Several websites that I've ran/helped with had no problem if a person got banned or if they themselves got a temp ban, as long as the reasoning was justified (almost all simply forgotten most of the rules, and few cases the situation was borderline so we let it go). Although I can certainly understand that there are communities out there that are completely opposed of any sort of authority though.

 

[Michael Dance]

sounds like a fantastic idea lets prey they include it

 

[Floris]

I think it's not the right thing to do, and would not force an evercookie on my visitors.

 

[Decent60]

I think it's not the right thing to do, and would not force an evercookie on my visitors.

I believe that the best design for this would be only to place an evercookie on the screen that shows the ban message. This way innocent members won't get any unwanted items placed on their computer and the the banned members have a bit harder time getting around it. I agree that something like this shouldn't be given to all members.

 

[AnthonyCea]

I would welcome any tool that bans automated spambot operators from the internet, in fact these information criminals and their web hosts should be jailed.

 

[groundup]

I've researched this before and it can easily be construed as malware. It is subverting your own desire to remove software from your computer. There is no doubt that it is malicious, even if the only reason you are using it is because someone has malicious intent towards your forum.

 

[Decent60]

I've researched this before and it can easily be construed as malware. It is subverting your own desire to remove software from your computer. There is no doubt that it is malicious, even if the only reason you are using it is because someone has malicious intent towards your forum.

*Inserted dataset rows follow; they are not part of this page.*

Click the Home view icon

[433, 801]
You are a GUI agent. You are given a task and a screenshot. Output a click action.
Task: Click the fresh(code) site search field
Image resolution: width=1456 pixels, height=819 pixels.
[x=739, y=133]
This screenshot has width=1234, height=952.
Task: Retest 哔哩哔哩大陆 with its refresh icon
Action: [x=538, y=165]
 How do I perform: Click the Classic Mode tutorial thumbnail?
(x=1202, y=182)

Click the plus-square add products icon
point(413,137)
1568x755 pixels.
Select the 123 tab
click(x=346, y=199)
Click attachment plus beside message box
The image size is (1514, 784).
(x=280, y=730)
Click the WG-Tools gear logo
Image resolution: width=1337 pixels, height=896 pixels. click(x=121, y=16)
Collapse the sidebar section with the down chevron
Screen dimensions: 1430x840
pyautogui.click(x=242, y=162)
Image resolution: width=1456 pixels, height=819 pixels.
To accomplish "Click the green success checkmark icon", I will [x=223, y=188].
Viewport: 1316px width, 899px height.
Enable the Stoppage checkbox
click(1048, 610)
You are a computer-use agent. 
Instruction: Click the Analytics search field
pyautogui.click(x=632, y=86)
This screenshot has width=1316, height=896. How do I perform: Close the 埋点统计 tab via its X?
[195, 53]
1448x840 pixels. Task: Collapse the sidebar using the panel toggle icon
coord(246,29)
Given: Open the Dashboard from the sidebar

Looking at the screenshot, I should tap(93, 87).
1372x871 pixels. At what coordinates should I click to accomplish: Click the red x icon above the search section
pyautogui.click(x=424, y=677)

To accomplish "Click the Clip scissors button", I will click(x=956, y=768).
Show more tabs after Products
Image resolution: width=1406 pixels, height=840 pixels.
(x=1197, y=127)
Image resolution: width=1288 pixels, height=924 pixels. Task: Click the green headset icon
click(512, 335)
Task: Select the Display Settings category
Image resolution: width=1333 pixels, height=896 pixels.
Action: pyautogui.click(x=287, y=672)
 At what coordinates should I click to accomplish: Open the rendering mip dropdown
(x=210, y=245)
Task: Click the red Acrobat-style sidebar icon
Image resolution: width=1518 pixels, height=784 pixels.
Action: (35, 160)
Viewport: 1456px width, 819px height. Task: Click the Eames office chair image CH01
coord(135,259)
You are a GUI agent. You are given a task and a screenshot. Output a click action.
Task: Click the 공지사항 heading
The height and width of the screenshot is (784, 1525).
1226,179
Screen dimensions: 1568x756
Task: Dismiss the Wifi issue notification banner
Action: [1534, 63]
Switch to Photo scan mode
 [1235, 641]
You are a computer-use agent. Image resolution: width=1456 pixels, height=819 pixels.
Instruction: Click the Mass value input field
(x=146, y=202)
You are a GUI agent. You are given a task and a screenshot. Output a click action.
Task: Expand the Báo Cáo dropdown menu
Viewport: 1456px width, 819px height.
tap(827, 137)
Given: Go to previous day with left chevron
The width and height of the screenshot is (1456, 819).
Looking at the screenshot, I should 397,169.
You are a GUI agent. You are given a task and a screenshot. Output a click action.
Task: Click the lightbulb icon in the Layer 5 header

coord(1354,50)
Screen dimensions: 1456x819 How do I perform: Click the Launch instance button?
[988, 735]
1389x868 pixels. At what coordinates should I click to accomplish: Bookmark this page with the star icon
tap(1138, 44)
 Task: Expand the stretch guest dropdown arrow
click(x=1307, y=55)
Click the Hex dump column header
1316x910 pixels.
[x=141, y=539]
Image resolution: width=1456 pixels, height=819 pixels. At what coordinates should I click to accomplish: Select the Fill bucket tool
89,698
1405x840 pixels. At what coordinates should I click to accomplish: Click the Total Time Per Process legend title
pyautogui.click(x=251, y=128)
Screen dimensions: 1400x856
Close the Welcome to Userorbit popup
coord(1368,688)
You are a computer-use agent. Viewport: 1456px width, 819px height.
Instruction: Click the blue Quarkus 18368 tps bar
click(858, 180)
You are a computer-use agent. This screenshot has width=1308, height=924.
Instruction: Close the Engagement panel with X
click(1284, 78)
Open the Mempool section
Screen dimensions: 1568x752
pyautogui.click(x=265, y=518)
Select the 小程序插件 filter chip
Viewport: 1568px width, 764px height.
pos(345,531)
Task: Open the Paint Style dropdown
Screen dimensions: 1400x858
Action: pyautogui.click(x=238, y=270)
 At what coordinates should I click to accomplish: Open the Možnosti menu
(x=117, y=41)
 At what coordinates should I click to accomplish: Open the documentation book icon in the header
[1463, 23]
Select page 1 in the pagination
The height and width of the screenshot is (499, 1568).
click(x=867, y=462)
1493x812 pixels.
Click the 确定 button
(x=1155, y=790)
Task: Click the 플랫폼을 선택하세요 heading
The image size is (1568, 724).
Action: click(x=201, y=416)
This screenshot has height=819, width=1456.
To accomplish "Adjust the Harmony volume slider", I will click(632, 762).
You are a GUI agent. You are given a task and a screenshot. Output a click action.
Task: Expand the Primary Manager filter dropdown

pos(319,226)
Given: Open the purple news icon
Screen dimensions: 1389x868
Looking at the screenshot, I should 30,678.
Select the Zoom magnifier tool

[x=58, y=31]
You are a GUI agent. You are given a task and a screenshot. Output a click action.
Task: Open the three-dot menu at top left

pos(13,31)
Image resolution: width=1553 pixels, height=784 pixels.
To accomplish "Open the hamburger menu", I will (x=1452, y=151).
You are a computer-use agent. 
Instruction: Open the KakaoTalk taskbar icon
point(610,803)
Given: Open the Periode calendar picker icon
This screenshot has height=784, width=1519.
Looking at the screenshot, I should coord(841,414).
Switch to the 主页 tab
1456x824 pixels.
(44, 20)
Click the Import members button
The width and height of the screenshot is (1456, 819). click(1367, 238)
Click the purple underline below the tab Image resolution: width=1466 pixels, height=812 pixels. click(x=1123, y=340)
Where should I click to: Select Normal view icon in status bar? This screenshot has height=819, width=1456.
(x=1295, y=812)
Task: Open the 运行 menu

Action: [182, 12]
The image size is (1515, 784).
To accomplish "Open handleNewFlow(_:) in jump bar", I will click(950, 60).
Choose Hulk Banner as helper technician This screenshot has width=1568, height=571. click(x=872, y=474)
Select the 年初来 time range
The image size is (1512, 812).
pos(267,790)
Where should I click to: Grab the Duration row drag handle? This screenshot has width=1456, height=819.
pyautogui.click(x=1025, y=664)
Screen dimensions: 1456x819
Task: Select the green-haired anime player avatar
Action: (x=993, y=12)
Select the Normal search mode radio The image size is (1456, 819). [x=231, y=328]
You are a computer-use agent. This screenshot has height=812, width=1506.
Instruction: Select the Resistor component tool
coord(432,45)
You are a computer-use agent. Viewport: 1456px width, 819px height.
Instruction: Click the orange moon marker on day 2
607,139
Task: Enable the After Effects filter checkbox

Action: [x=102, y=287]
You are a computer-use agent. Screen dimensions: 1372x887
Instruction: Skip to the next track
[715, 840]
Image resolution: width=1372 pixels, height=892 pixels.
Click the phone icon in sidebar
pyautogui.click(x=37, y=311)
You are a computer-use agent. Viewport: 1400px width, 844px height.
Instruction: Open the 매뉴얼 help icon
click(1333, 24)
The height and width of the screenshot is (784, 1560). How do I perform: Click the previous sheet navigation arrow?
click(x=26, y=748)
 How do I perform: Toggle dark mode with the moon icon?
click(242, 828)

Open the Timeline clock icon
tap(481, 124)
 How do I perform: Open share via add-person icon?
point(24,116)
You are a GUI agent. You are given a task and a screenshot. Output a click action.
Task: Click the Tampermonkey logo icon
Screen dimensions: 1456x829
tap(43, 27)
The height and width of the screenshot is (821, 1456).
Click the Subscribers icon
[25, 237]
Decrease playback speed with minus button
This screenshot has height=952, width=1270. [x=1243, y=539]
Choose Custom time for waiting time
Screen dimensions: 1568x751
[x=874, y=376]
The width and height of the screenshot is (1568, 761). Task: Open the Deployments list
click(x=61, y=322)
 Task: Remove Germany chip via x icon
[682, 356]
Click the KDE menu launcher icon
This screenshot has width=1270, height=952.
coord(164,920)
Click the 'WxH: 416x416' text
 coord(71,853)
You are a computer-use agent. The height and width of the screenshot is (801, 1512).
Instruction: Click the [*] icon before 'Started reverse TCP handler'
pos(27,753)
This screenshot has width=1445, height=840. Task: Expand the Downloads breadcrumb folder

What harm is it doing? To the machine or user, there is no harm done, but rather an extra measure to prevent a person from entering a site that they are not wanted on whether temp or permanent. The cookie isn't removed by typical removal methods, however free programs (which probably should have be ran as part your computer's maintenance) such as CCleaner can easily remove the cookie.

 

[Shadab]

I'm not sure what other browsers the script author tested, but this so-called "persistent" eventcookie is definitely not persistent. I just tested the script and it failed in all browsers I've got installed. And yes, Java as well as Flash plugins were installed and enabled while testing. Kinda useless if it can't persist even in Internet Explorer.

• Google Chrome 8.0.552.210 beta (Incognito)
• Firefox 4 Beta 7
• Opera 10.63
• Safari 5.0.1 (Private Browsing)
• Internet Explorer 8 (InPrivate Browsing)

 

[Dean]

Did it persist in non-private/Incognito browsing? Did you test that?